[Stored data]
○ ○ ○ ○ ○

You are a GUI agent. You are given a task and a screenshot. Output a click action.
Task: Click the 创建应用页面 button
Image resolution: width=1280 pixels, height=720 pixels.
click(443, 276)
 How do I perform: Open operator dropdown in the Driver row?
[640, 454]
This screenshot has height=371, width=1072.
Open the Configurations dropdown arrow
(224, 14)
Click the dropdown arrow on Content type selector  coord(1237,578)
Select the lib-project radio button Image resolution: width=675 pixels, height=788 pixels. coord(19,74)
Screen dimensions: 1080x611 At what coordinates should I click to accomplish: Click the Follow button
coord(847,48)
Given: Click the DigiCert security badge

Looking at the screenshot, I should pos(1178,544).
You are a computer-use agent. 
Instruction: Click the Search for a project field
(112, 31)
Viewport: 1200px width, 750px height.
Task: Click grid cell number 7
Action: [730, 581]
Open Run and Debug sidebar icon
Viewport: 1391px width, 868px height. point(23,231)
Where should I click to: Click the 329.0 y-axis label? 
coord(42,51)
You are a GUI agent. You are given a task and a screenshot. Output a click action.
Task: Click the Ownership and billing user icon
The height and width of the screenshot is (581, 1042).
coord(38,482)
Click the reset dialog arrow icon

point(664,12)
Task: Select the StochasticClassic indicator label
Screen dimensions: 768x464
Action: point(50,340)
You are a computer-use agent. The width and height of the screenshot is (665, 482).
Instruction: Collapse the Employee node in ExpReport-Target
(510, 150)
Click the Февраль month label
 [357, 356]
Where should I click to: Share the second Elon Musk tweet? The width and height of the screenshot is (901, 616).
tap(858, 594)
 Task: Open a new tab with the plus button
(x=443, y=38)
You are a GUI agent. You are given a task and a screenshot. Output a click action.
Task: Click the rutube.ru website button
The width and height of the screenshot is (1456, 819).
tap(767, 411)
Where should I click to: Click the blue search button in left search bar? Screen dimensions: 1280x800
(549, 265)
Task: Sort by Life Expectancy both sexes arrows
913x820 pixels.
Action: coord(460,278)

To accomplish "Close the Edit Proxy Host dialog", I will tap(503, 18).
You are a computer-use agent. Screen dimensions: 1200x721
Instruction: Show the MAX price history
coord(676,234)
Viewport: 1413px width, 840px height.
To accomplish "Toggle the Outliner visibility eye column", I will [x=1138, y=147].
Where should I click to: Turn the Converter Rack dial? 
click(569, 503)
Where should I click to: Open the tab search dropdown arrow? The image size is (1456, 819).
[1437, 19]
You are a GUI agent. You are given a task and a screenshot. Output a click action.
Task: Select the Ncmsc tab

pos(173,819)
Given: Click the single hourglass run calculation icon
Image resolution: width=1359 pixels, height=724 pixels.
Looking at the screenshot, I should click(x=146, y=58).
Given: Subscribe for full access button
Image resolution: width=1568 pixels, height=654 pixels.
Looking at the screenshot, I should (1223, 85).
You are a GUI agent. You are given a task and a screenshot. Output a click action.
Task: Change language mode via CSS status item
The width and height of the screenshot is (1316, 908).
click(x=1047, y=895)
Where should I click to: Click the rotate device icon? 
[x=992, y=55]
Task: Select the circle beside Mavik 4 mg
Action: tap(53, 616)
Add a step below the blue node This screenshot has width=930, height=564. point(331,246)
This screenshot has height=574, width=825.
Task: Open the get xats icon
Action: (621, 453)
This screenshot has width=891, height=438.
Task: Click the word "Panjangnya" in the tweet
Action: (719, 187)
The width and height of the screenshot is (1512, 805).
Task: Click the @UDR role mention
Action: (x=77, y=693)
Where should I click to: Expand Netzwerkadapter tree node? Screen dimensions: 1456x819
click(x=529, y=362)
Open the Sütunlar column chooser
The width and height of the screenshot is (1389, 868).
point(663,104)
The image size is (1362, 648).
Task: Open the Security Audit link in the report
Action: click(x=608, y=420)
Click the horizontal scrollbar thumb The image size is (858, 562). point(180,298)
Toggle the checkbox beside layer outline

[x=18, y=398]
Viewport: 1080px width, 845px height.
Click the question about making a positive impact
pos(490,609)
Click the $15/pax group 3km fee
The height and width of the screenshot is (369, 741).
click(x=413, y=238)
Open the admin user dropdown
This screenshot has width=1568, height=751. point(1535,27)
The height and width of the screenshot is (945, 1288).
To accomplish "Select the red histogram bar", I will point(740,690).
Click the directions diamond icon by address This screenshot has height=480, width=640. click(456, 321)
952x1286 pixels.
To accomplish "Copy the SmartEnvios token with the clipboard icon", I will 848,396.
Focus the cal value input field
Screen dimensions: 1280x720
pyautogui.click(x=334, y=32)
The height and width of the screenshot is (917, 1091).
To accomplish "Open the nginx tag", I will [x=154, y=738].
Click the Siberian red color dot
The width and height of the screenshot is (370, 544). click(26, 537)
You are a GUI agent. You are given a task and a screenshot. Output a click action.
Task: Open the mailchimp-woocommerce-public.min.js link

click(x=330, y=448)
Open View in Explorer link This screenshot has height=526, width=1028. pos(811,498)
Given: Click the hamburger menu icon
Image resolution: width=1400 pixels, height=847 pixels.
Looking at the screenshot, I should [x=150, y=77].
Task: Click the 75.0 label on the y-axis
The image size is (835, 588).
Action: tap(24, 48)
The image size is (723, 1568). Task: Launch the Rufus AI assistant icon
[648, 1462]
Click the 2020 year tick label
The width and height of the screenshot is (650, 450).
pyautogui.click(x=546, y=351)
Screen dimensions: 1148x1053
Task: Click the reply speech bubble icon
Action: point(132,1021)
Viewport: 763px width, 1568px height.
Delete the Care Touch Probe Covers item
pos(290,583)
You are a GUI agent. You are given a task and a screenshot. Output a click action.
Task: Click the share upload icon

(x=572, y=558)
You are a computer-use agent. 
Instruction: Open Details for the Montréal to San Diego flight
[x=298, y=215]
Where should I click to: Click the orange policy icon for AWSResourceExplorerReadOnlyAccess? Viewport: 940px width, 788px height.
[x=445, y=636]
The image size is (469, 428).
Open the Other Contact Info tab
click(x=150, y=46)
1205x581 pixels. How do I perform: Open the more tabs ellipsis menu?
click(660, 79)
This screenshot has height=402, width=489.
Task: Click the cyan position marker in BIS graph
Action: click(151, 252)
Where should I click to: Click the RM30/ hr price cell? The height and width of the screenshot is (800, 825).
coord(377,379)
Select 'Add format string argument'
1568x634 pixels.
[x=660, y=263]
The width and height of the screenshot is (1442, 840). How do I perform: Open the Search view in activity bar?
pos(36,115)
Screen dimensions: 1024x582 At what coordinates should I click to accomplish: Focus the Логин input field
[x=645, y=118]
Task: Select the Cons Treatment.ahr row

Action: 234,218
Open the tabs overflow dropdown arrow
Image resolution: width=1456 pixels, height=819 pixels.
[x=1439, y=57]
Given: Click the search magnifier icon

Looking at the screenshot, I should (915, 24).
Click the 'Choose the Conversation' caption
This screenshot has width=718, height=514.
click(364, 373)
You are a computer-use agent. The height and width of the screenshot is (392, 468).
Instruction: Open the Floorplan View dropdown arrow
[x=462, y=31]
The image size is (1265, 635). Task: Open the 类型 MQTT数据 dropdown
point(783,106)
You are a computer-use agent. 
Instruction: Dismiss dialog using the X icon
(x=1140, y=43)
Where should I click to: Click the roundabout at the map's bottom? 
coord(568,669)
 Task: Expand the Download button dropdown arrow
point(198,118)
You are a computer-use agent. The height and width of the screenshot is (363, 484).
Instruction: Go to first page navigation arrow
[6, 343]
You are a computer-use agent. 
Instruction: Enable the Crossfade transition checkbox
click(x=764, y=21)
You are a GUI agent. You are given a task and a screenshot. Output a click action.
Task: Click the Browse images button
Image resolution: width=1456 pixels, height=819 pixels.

○ ○ ○ ○ ○

• [Written request] Copy out every line above, word for word and in the same order.

• [Exercise response]
You are a GUI agent. You are given a task and a screenshot. Output a click action.
Task: Click the 创建应用页面 button
Image resolution: width=1280 pixels, height=720 pixels.
click(443, 276)
 How do I perform: Open operator dropdown in the Driver row?
[640, 454]
This screenshot has height=371, width=1072.
Open the Configurations dropdown arrow
(224, 14)
Click the dropdown arrow on Content type selector  coord(1237,578)
Select the lib-project radio button Image resolution: width=675 pixels, height=788 pixels. coord(19,74)
Screen dimensions: 1080x611 At what coordinates should I click to accomplish: Click the Follow button
coord(847,48)
Given: Click the DigiCert security badge

Looking at the screenshot, I should pos(1178,544).
You are a computer-use agent. 
Instruction: Click the Search for a project field
(112, 31)
Viewport: 1200px width, 750px height.
Task: Click grid cell number 7
Action: [730, 581]
Open Run and Debug sidebar icon
Viewport: 1391px width, 868px height. point(23,231)
Where should I click to: Click the 329.0 y-axis label? 
coord(42,51)
You are a GUI agent. You are given a task and a screenshot. Output a click action.
Task: Click the Ownership and billing user icon
The height and width of the screenshot is (581, 1042).
coord(38,482)
Click the reset dialog arrow icon

point(664,12)
Task: Select the StochasticClassic indicator label
Screen dimensions: 768x464
Action: point(50,340)
You are a computer-use agent. The width and height of the screenshot is (665, 482).
Instruction: Collapse the Employee node in ExpReport-Target
(510, 150)
Click the Февраль month label
 [357, 356]
Where should I click to: Share the second Elon Musk tweet? The width and height of the screenshot is (901, 616).
tap(858, 594)
 Task: Open a new tab with the plus button
(x=443, y=38)
You are a GUI agent. You are given a task and a screenshot. Output a click action.
Task: Click the rutube.ru website button
The width and height of the screenshot is (1456, 819).
tap(767, 411)
Where should I click to: Click the blue search button in left search bar? Screen dimensions: 1280x800
(549, 265)
Task: Sort by Life Expectancy both sexes arrows
913x820 pixels.
Action: coord(460,278)

To accomplish "Close the Edit Proxy Host dialog", I will tap(503, 18).
You are a computer-use agent. Screen dimensions: 1200x721
Instruction: Show the MAX price history
coord(676,234)
Viewport: 1413px width, 840px height.
To accomplish "Toggle the Outliner visibility eye column", I will [x=1138, y=147].
Where should I click to: Turn the Converter Rack dial? 
click(569, 503)
Where should I click to: Open the tab search dropdown arrow? The image size is (1456, 819).
[1437, 19]
You are a GUI agent. You are given a task and a screenshot. Output a click action.
Task: Select the Ncmsc tab

pos(173,819)
Given: Click the single hourglass run calculation icon
Image resolution: width=1359 pixels, height=724 pixels.
Looking at the screenshot, I should click(x=146, y=58).
Given: Subscribe for full access button
Image resolution: width=1568 pixels, height=654 pixels.
Looking at the screenshot, I should (1223, 85).
You are a GUI agent. You are given a task and a screenshot. Output a click action.
Task: Change language mode via CSS status item
The width and height of the screenshot is (1316, 908).
click(x=1047, y=895)
Where should I click to: Click the rotate device icon? 
[x=992, y=55]
Task: Select the circle beside Mavik 4 mg
Action: tap(53, 616)
Add a step below the blue node This screenshot has width=930, height=564. point(331,246)
This screenshot has height=574, width=825.
Task: Open the get xats icon
Action: (621, 453)
This screenshot has width=891, height=438.
Task: Click the word "Panjangnya" in the tweet
Action: (719, 187)
The width and height of the screenshot is (1512, 805).
Task: Click the @UDR role mention
Action: (x=77, y=693)
Where should I click to: Expand Netzwerkadapter tree node? Screen dimensions: 1456x819
click(x=529, y=362)
Open the Sütunlar column chooser
The width and height of the screenshot is (1389, 868).
point(663,104)
The image size is (1362, 648).
Task: Open the Security Audit link in the report
Action: click(x=608, y=420)
Click the horizontal scrollbar thumb The image size is (858, 562). point(180,298)
Toggle the checkbox beside layer outline

[x=18, y=398]
Viewport: 1080px width, 845px height.
Click the question about making a positive impact
pos(490,609)
Click the $15/pax group 3km fee
The height and width of the screenshot is (369, 741).
click(x=413, y=238)
Open the admin user dropdown
This screenshot has width=1568, height=751. point(1535,27)
The height and width of the screenshot is (945, 1288).
To accomplish "Select the red histogram bar", I will point(740,690).
Click the directions diamond icon by address This screenshot has height=480, width=640. click(456, 321)
952x1286 pixels.
To accomplish "Copy the SmartEnvios token with the clipboard icon", I will 848,396.
Focus the cal value input field
Screen dimensions: 1280x720
pyautogui.click(x=334, y=32)
The height and width of the screenshot is (917, 1091).
To accomplish "Open the nginx tag", I will [x=154, y=738].
Click the Siberian red color dot
The width and height of the screenshot is (370, 544). click(26, 537)
You are a GUI agent. You are given a task and a screenshot. Output a click action.
Task: Open the mailchimp-woocommerce-public.min.js link

click(x=330, y=448)
Open View in Explorer link This screenshot has height=526, width=1028. pos(811,498)
Given: Click the hamburger menu icon
Image resolution: width=1400 pixels, height=847 pixels.
Looking at the screenshot, I should [x=150, y=77].
Task: Click the 75.0 label on the y-axis
The image size is (835, 588).
Action: tap(24, 48)
The image size is (723, 1568). Task: Launch the Rufus AI assistant icon
[648, 1462]
Click the 2020 year tick label
The width and height of the screenshot is (650, 450).
pyautogui.click(x=546, y=351)
Screen dimensions: 1148x1053
Task: Click the reply speech bubble icon
Action: point(132,1021)
Viewport: 763px width, 1568px height.
Delete the Care Touch Probe Covers item
pos(290,583)
You are a GUI agent. You are given a task and a screenshot. Output a click action.
Task: Click the share upload icon

(x=572, y=558)
You are a computer-use agent. 
Instruction: Open Details for the Montréal to San Diego flight
[x=298, y=215]
Where should I click to: Click the orange policy icon for AWSResourceExplorerReadOnlyAccess? Viewport: 940px width, 788px height.
[x=445, y=636]
The image size is (469, 428).
Open the Other Contact Info tab
click(x=150, y=46)
1205x581 pixels. How do I perform: Open the more tabs ellipsis menu?
click(660, 79)
This screenshot has height=402, width=489.
Task: Click the cyan position marker in BIS graph
Action: click(151, 252)
Where should I click to: Click the RM30/ hr price cell? The height and width of the screenshot is (800, 825).
coord(377,379)
Select 'Add format string argument'
1568x634 pixels.
[x=660, y=263]
The width and height of the screenshot is (1442, 840). How do I perform: Open the Search view in activity bar?
pos(36,115)
Screen dimensions: 1024x582 At what coordinates should I click to accomplish: Focus the Логин input field
[x=645, y=118]
Task: Select the Cons Treatment.ahr row

Action: 234,218
Open the tabs overflow dropdown arrow
Image resolution: width=1456 pixels, height=819 pixels.
[x=1439, y=57]
Given: Click the search magnifier icon

Looking at the screenshot, I should (915, 24).
Click the 'Choose the Conversation' caption
This screenshot has width=718, height=514.
click(364, 373)
You are a computer-use agent. The height and width of the screenshot is (392, 468).
Instruction: Open the Floorplan View dropdown arrow
[x=462, y=31]
The image size is (1265, 635). Task: Open the 类型 MQTT数据 dropdown
point(783,106)
You are a computer-use agent. 
Instruction: Dismiss dialog using the X icon
(x=1140, y=43)
Where should I click to: Click the roundabout at the map's bottom? 
coord(568,669)
 Task: Expand the Download button dropdown arrow
point(198,118)
You are a computer-use agent. The height and width of the screenshot is (363, 484).
Instruction: Go to first page navigation arrow
[6, 343]
You are a computer-use agent. 
Instruction: Enable the Crossfade transition checkbox
click(x=764, y=21)
You are a GUI agent. You are given a task and a screenshot. Output a click action.
Task: Click the Browse images button
Image resolution: width=1456 pixels, height=819 pixels.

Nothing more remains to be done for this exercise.